Ainsi, deux scenarii se profilent : le premier consiste en l’acceptation par le CSNU des contre-propositions franço-américaines à l’option russe. Il s’agit d’un triptyque visant à détruire les armes chimiques, à adopter une résolution impérative sous chapitre VII et à saisir la CPI pour établir la responsabilité dans l’emploi des armes chimiques. En l’état, le draft français est jugé inacceptable par la Russie qui pourrait bien, néanmoins, s’accorder sur un texte légèrement en deçà qui supprimerait tout recours à la CPI mais conserverait le principe d’une résolution contraignante. Dès lors, la mise en œuvre d’une telle résolution s’avérerait d’une telle complexité que le régime syrien ne saurait, dans un tel contexte de guerre civile dont il est à l’origine, s’acquitter de ses obligations. En conséquence, l’échec de la mise en œuvre d’un plan onusien accepté fournirait le cadre légitime à des frappes franco-américaines. Le second scénario serait celui d’un refus, par la Russie, des modalités de mise en œuvre de sa proposition de neutralisation et de destruction des armes chimiques syriennes. Dans une telle hypothèse, la Russie ne manquera pas d’apparaître comme un obstacle à une solution qu’elle a elle-même mise sur la table. Là aussi, le blocage russe fournirait la légitimité recherchée par Paris et Washington pour justifier des frappes ponctuelles et ciblées.

Dans les deux cas, le CSNU revient sur le devant de la scène.
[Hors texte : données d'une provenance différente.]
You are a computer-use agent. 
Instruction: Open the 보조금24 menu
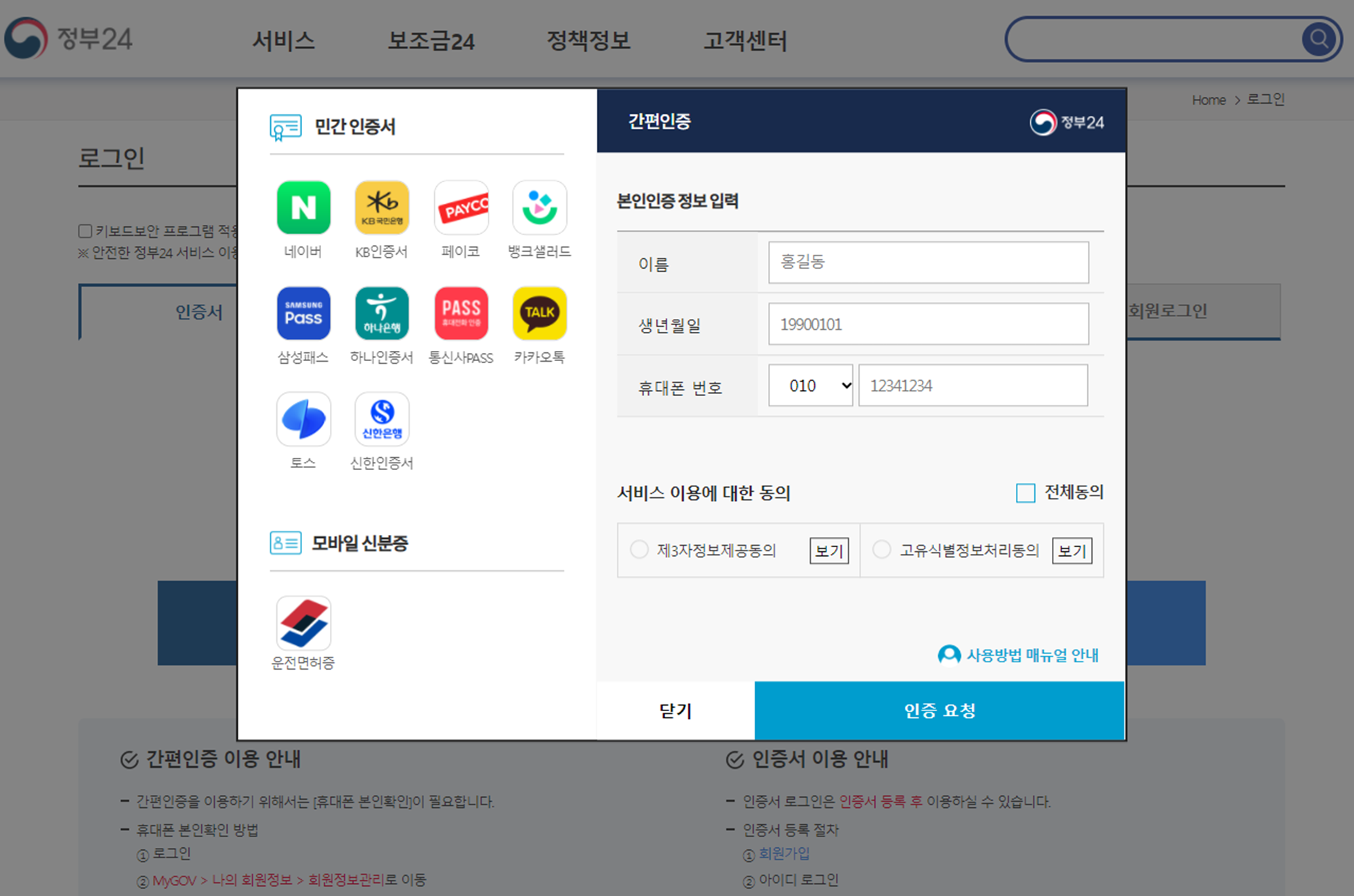pos(431,41)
Ainsi, contrairement à ce qu’affirme la Russie ce n’est pas la question du droit international qui sera débattue dans les jours qui viennent à New-York mais bien la qualification d’une menace ou d’une rupture de la paix et de la sécurité internationales qui doit sous-tendre l’adoption de toute résolution impérative. Le CSNU va donc débattre du cadre légal incertain d’une action internationale en faveur de la Syrie tandis que ce retour dans l’enceinte onusienne va probablement renforcer la légitimité d’une éventuelle action militaire en cas d’échec des négociations. En ce sens, la proposition russe est une victoire à la Pyrrhus.

Outre ce grand jeu de l’ordre mondial éclaté et de la victoire ou de la défaite de ses principaux acteurs, il y a bel et bien un perdant otage de ces tractations : le peuple syrien et ses 110 000 morts.